This is set for a certain user for a certain list. This is not set on an item level, because that would mean it would be added to everyone’s form. I just want to add that field to my own CD list.
But, it still needs to related to items, because that value needs to be filled in in the database.
I’m thinking about something like this:
t_list (id) --> t_extra_field (id, description, id_list)
t_extra_field --> t_field_value (id, id_extra_field, value)
But I’m not entirely sure where to attach this in my database scheme.
Could this kind of structure also be an answer to my previous question? (t_field --> t_field_value) If so, I also don’t know where to attach that. Perhaps to list, like I suggested in the above example?
That would mean that all details for a certain item, are in one table, but value by value, not on 1 single record, according to a category id of some sort, coming from another table, attached to item. That would be a table with a lot of records, which again raises my question : isn’t this bad for performance..?
I sincerely hope someone could give me some insight in the matter..
A completely generic database is probably a bad idea - it usually means you have to enforce the data consistency completely at the application level. This might be justified for highly "untyped" or "volatile" data when you want to avoid DDL at run-time, but the data you describe here looks "typed" enough for a more conventional database design.
Judging on your description, you'd need something similar to this:
The symbol denotes the "category" (aka. inheritance, sub-type, generalization hierarchy etc.).
For the specific cases where we know exactly how the items should be connected, we can model that directly through a link (aka. junction) table between specific sub-types, as in case of the TRACK table.

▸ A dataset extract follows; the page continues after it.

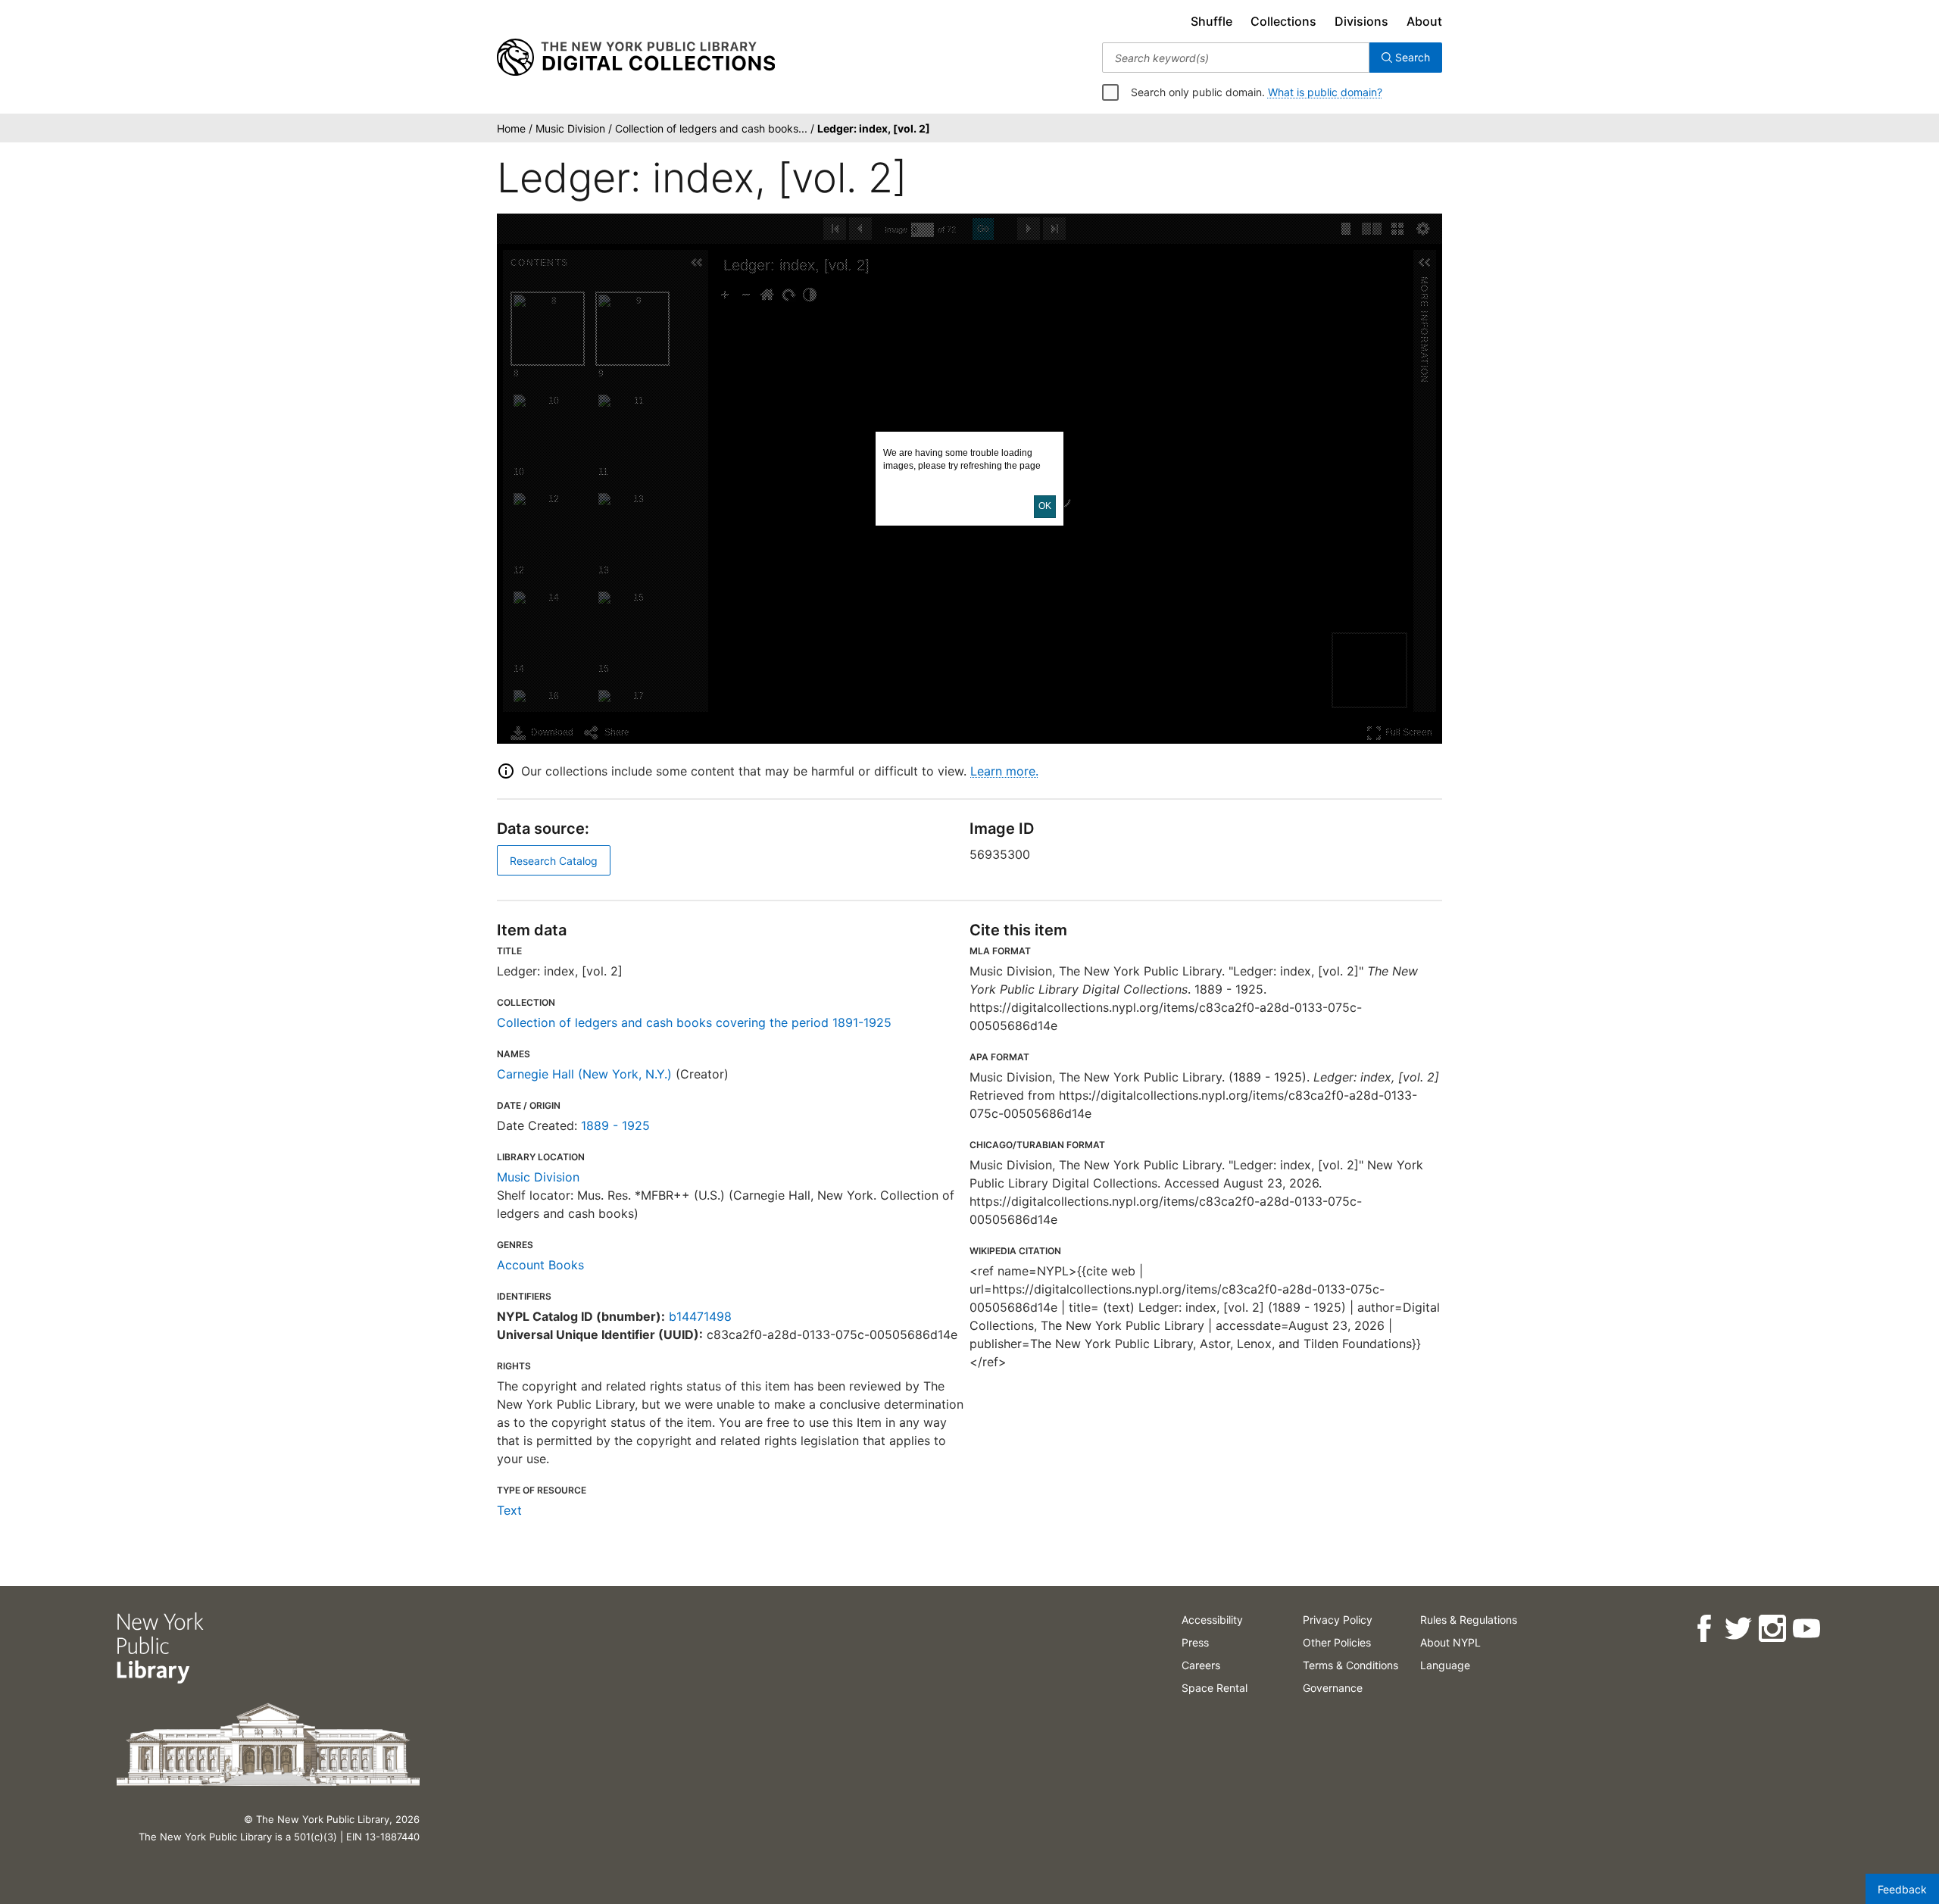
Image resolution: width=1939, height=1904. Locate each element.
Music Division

Also, we can group items of different kinds through GROUP and GROUP_ITEM (so, say, a Mario soundtrack(s), movie(s) and book(s) can be grouped together, under the same GROUP_ID).
Artists are also handled in a fairly general way, so we can easily represent a situation where (for example) a same person writes both a song and a book.
As for things such as "average price of albums", ideally you shouldn't store them at all - you should calculate them when needed, based on the existing data, so the possibility of an out-of-date result is eliminated.
If this becomes problematic performance-wise, either:
do it periodically, cache the result and live with the somewhat out-of-date result.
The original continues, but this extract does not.